• [Problem to solve]: Which lines run from the line with "This screenshot has width=1000, height=561." through the line with "You are a computer-use agent. Screen" in the entries below? Print them exactly, both ends included, and nothing more.

• [Source information]:

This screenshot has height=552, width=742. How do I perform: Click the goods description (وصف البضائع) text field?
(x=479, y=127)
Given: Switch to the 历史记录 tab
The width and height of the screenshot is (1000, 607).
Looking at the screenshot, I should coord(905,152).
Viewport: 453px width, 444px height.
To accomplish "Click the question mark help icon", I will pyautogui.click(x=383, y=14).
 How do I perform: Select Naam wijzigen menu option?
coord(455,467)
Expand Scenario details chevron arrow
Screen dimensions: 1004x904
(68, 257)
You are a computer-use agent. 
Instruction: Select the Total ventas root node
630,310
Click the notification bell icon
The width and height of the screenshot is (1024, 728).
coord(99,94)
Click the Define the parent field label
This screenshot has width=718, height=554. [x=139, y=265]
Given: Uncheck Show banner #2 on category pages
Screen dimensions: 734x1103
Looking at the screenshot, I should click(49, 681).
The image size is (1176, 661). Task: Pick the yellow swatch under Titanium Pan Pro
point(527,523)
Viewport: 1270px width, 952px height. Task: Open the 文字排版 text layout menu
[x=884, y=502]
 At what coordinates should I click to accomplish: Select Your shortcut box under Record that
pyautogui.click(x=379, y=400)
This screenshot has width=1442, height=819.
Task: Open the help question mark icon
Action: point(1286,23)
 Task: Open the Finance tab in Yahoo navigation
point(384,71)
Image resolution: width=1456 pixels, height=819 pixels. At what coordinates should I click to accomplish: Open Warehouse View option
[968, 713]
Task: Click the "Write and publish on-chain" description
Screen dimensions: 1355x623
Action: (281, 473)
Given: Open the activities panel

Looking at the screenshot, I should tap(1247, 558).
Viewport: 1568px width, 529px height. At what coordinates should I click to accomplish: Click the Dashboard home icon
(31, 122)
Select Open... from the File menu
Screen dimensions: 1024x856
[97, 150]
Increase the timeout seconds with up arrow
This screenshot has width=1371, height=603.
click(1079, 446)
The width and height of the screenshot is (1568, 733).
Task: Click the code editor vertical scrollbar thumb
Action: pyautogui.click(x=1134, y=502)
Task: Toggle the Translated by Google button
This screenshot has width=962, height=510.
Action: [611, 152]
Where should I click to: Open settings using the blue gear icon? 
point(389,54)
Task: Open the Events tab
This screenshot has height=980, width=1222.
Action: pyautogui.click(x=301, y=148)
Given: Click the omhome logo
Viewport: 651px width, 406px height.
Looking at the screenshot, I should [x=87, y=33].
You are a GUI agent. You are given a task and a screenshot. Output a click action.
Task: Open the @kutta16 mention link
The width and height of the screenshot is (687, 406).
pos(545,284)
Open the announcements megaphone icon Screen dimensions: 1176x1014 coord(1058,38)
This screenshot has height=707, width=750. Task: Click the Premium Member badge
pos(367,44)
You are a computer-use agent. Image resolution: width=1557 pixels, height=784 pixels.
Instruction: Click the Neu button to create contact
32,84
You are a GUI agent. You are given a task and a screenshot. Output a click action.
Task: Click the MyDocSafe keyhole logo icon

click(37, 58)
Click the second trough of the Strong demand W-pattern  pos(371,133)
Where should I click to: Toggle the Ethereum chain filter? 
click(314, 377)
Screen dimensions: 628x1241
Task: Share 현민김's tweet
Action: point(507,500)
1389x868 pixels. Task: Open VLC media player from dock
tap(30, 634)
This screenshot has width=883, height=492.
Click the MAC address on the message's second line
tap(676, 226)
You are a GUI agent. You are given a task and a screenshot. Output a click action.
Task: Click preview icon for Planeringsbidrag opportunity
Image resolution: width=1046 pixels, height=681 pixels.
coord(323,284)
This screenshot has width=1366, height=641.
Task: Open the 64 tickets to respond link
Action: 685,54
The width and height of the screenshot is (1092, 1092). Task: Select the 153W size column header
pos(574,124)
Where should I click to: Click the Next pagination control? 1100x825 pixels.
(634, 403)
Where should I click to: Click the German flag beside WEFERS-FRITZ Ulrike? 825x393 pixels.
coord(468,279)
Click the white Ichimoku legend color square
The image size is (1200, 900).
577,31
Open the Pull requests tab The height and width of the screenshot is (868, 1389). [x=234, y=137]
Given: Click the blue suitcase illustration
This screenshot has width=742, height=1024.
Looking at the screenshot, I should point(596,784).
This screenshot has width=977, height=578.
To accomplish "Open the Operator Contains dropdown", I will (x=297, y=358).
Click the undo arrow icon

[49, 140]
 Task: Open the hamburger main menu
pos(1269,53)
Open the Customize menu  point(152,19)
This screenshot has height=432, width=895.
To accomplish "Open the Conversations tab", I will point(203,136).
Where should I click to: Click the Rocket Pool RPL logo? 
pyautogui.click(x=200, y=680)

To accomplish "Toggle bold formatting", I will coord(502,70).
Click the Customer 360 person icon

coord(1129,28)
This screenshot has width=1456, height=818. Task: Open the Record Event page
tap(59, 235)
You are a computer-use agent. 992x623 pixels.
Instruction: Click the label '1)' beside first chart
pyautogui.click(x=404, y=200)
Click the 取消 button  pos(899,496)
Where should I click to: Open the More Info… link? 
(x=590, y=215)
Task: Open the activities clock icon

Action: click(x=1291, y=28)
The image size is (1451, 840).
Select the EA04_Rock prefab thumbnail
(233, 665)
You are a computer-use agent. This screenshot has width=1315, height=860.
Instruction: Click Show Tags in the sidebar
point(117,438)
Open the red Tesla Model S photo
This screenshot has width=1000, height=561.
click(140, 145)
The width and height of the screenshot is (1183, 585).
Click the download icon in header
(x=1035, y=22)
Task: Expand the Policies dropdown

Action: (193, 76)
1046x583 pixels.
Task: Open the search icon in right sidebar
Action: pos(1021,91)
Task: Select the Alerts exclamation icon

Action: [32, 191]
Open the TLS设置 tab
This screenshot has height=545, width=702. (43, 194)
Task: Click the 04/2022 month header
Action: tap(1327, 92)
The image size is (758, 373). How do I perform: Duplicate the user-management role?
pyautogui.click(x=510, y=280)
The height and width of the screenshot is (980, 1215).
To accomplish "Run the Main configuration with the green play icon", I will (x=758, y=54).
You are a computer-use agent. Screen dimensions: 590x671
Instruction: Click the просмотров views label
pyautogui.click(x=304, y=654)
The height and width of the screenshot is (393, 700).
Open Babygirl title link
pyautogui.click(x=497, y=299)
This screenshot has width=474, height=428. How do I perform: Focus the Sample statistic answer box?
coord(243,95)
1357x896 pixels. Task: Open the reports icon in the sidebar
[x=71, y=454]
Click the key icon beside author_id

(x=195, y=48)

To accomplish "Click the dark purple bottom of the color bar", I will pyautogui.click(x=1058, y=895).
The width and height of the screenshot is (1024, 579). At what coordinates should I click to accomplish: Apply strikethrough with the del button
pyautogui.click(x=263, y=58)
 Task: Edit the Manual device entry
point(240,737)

• [Answer to this task]:
This screenshot has width=1000, height=561.
click(140, 145)
The width and height of the screenshot is (1183, 585).
Click the download icon in header
(x=1035, y=22)
Task: Expand the Policies dropdown

Action: (193, 76)
1046x583 pixels.
Task: Open the search icon in right sidebar
Action: pos(1021,91)
Task: Select the Alerts exclamation icon

Action: [32, 191]
Open the TLS设置 tab
This screenshot has height=545, width=702. (43, 194)
Task: Click the 04/2022 month header
Action: tap(1327, 92)
The image size is (758, 373). How do I perform: Duplicate the user-management role?
pyautogui.click(x=510, y=280)
The height and width of the screenshot is (980, 1215).
To accomplish "Run the Main configuration with the green play icon", I will (x=758, y=54).
You are a computer-use agent. Screen dimensions: 590x671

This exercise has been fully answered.